** The problem **
Convert the entries below into a JSON list of strings, with one string for each line and no strings for the blank lines.

Data records
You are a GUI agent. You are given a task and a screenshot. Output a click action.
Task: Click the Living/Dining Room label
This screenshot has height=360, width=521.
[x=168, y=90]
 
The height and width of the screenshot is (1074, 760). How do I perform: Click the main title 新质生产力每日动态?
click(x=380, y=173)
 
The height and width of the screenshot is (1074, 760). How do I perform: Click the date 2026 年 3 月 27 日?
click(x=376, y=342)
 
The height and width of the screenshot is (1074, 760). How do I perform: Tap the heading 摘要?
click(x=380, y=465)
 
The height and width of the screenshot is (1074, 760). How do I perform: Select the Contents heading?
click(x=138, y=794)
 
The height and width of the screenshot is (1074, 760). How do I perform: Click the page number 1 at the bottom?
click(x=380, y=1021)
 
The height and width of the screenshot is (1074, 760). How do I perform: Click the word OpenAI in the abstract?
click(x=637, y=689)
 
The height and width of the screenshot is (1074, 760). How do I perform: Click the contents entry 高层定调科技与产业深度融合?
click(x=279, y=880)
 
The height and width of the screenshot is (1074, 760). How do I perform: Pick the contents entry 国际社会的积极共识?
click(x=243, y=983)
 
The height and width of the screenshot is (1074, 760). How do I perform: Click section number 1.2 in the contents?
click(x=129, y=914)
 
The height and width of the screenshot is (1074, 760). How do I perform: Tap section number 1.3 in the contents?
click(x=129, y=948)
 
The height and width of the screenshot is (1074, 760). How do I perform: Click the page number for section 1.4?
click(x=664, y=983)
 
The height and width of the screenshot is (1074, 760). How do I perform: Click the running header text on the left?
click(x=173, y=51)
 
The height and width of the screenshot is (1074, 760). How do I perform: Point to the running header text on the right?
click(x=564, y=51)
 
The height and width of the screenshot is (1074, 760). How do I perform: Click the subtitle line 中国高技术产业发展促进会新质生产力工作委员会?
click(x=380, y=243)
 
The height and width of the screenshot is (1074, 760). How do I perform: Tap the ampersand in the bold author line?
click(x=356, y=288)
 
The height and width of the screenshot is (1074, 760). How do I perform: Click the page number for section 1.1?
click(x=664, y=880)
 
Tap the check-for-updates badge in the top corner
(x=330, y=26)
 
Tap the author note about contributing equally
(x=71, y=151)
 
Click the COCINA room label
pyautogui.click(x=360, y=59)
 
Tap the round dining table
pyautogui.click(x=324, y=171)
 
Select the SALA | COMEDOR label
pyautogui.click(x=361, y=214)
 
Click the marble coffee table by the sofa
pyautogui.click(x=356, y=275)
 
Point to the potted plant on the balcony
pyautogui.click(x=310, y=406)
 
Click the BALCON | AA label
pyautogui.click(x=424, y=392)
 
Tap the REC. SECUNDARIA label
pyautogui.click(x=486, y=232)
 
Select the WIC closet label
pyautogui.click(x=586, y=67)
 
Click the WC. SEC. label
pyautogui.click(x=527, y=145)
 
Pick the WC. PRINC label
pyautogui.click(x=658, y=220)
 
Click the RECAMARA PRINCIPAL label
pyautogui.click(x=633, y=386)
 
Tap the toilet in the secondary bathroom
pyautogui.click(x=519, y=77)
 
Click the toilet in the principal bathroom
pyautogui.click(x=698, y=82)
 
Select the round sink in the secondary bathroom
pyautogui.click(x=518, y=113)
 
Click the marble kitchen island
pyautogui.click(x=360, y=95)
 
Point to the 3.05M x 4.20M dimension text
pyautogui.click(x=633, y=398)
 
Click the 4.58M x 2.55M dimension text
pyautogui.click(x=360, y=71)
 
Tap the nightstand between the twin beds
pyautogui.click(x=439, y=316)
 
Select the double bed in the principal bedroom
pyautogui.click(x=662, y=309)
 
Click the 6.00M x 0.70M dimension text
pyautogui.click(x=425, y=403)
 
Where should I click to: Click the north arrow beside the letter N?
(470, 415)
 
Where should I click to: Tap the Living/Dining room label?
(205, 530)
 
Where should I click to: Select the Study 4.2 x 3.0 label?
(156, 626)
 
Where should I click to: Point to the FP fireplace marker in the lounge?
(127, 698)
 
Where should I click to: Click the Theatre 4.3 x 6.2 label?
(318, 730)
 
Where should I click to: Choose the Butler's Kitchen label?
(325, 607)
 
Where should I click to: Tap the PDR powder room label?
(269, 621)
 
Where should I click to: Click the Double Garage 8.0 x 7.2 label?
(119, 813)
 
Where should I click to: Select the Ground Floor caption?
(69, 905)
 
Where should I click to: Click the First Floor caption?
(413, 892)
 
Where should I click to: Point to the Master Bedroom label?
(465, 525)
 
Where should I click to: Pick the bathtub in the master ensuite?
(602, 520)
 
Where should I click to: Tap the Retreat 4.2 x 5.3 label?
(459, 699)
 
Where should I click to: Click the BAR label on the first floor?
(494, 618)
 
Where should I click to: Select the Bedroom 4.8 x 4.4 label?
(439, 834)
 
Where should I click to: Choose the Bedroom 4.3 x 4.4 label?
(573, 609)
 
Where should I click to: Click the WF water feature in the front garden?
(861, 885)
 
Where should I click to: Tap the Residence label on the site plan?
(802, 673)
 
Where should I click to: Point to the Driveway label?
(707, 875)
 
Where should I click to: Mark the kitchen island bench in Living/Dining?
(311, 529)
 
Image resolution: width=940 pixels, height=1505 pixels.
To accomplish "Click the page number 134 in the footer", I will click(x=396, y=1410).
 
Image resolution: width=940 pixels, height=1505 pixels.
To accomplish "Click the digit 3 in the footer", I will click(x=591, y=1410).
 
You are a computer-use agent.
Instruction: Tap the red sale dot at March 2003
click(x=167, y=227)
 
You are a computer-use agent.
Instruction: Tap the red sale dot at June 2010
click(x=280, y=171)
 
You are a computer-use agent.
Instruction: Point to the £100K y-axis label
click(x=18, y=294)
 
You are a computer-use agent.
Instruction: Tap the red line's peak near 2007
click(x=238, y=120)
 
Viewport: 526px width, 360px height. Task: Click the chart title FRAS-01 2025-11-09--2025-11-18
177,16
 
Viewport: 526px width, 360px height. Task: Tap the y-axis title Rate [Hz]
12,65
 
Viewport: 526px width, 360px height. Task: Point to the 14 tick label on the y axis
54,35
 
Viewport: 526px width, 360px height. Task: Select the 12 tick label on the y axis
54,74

** Solution to this exercise **
[
  "You are a GUI agent. You are given a task and a screenshot. Output a click action.",
  "Task: Click the Living/Dining Room label",
  "This screenshot has height=360, width=521.",
  "[x=168, y=90]",
  "The height and width of the screenshot is (1074, 760). How do I perform: Click the main title 新质生产力每日动态?",
  "click(x=380, y=173)",
  "The height and width of the screenshot is (1074, 760). How do I perform: Click the date 2026 年 3 月 27 日?",
  "click(x=376, y=342)",
  "The height and width of the screenshot is (1074, 760). How do I perform: Tap the heading 摘要?",
  "click(x=380, y=465)",
  "The height and width of the screenshot is (1074, 760). How do I perform: Select the Contents heading?",
  "click(x=138, y=794)",
  "The height and width of the screenshot is (1074, 760). How do I perform: Click the page number 1 at the bottom?",
  "click(x=380, y=1021)",
  "The height and width of the screenshot is (1074, 760). How do I perform: Click the word OpenAI in the abstract?",
  "click(x=637, y=689)",
  "The height and width of the screenshot is (1074, 760). How do I perform: Click the contents entry 高层定调科技与产业深度融合?",
  "click(x=279, y=880)",
  "The height and width of the screenshot is (1074, 760). How do I perform: Pick the contents entry 国际社会的积极共识?",
  "click(x=243, y=983)",
  "The height and width of the screenshot is (1074, 760). How do I perform: Click section number 1.2 in the contents?",
  "click(x=129, y=914)",
  "The height and width of the screenshot is (1074, 760). How do I perform: Tap section number 1.3 in the contents?",
  "click(x=129, y=948)",
  "The height and width of the screenshot is (1074, 760). How do I perform: Click the page number for section 1.4?",
  "click(x=664, y=983)",
  "The height and width of the screenshot is (1074, 760). How do I perform: Click the running header text on the left?",
  "click(x=173, y=51)",
  "The height and width of the screenshot is (1074, 760). How do I perform: Point to the running header text on the right?",
  "click(x=564, y=51)",
  "The height and width of the screenshot is (1074, 760). How do I perform: Click the subtitle line 中国高技术产业发展促进会新质生产力工作委员会?",
  "click(x=380, y=243)",
  "The height and width of the screenshot is (1074, 760). How do I perform: Tap the ampersand in the bold author line?",
  "click(x=356, y=288)",
  "The height and width of the screenshot is (1074, 760). How do I perform: Click the page number for section 1.1?",
  "click(x=664, y=880)",
  "Tap the check-for-updates badge in the top corner",
  "(x=330, y=26)",
  "Tap the author note about contributing equally",
  "(x=71, y=151)",
  "Click the COCINA room label",
  "pyautogui.click(x=360, y=59)",
  "Tap the round dining table",
  "pyautogui.click(x=324, y=171)",
  "Select the SALA | COMEDOR label",
  "pyautogui.click(x=361, y=214)",
  "Click the marble coffee table by the sofa",
  "pyautogui.click(x=356, y=275)",
  "Point to the potted plant on the balcony",
  "pyautogui.click(x=310, y=406)",
  "Click the BALCON | AA label",
  "pyautogui.click(x=424, y=392)",
  "Tap the REC. SECUNDARIA label",
  "pyautogui.click(x=486, y=232)",
  "Select the WIC closet label",
  "pyautogui.click(x=586, y=67)",
  "Click the WC. SEC. label",
  "pyautogui.click(x=527, y=145)",
  "Pick the WC. PRINC label",
  "pyautogui.click(x=658, y=220)",
  "Click the RECAMARA PRINCIPAL label",
  "pyautogui.click(x=633, y=386)",
  "Tap the toilet in the secondary bathroom",
  "pyautogui.click(x=519, y=77)",
  "Click the toilet in the principal bathroom",
  "pyautogui.click(x=698, y=82)",
  "Select the round sink in the secondary bathroom",
  "pyautogui.click(x=518, y=113)",
  "Click the marble kitchen island",
  "pyautogui.click(x=360, y=95)",
  "Point to the 3.05M x 4.20M dimension text",
  "pyautogui.click(x=633, y=398)",
  "Click the 4.58M x 2.55M dimension text",
  "pyautogui.click(x=360, y=71)",
  "Tap the nightstand between the twin beds",
  "pyautogui.click(x=439, y=316)",
  "Select the double bed in the principal bedroom",
  "pyautogui.click(x=662, y=309)",
  "Click the 6.00M x 0.70M dimension text",
  "pyautogui.click(x=425, y=403)",
  "Where should I click to: Click the north arrow beside the letter N?",
  "(470, 415)",
  "Where should I click to: Tap the Living/Dining room label?",
  "(205, 530)",
  "Where should I click to: Select the Study 4.2 x 3.0 label?",
  "(156, 626)",
  "Where should I click to: Point to the FP fireplace marker in the lounge?",
  "(127, 698)",
  "Where should I click to: Click the Theatre 4.3 x 6.2 label?",
  "(318, 730)",
  "Where should I click to: Choose the Butler's Kitchen label?",
  "(325, 607)",
  "Where should I click to: Tap the PDR powder room label?",
  "(269, 621)",
  "Where should I click to: Click the Double Garage 8.0 x 7.2 label?",
  "(119, 813)",
  "Where should I click to: Select the Ground Floor caption?",
  "(69, 905)",
  "Where should I click to: Click the First Floor caption?",
  "(413, 892)",
  "Where should I click to: Point to the Master Bedroom label?",
  "(465, 525)",
  "Where should I click to: Pick the bathtub in the master ensuite?",
  "(602, 520)",
  "Where should I click to: Tap the Retreat 4.2 x 5.3 label?",
  "(459, 699)",
  "Where should I click to: Click the BAR label on the first floor?",
  "(494, 618)",
  "Where should I click to: Select the Bedroom 4.8 x 4.4 label?",
  "(439, 834)",
  "Where should I click to: Choose the Bedroom 4.3 x 4.4 label?",
  "(573, 609)",
  "Where should I click to: Click the WF water feature in the front garden?",
  "(861, 885)",
  "Where should I click to: Tap the Residence label on the site plan?",
  "(802, 673)",
  "Where should I click to: Point to the Driveway label?",
  "(707, 875)",
  "Where should I click to: Mark the kitchen island bench in Living/Dining?",
  "(311, 529)",
  "Image resolution: width=940 pixels, height=1505 pixels.",
  "To accomplish \"Click the page number 134 in the footer\", I will click(x=396, y=1410).",
  "Image resolution: width=940 pixels, height=1505 pixels.",
  "To accomplish \"Click the digit 3 in the footer\", I will click(x=591, y=1410).",
  "You are a computer-use agent.",
  "Instruction: Tap the red sale dot at March 2003",
  "click(x=167, y=227)",
  "You are a computer-use agent.",
  "Instruction: Tap the red sale dot at June 2010",
  "click(x=280, y=171)",
  "You are a computer-use agent.",
  "Instruction: Point to the £100K y-axis label",
  "click(x=18, y=294)",
  "You are a computer-use agent.",
  "Instruction: Tap the red line's peak near 2007",
  "click(x=238, y=120)",
  "Viewport: 526px width, 360px height. Task: Click the chart title FRAS-01 2025-11-09--2025-11-18",
  "177,16",
  "Viewport: 526px width, 360px height. Task: Tap the y-axis title Rate [Hz]",
  "12,65",
  "Viewport: 526px width, 360px height. Task: Point to the 14 tick label on the y axis",
  "54,35",
  "Viewport: 526px width, 360px height. Task: Select the 12 tick label on the y axis",
  "54,74"
]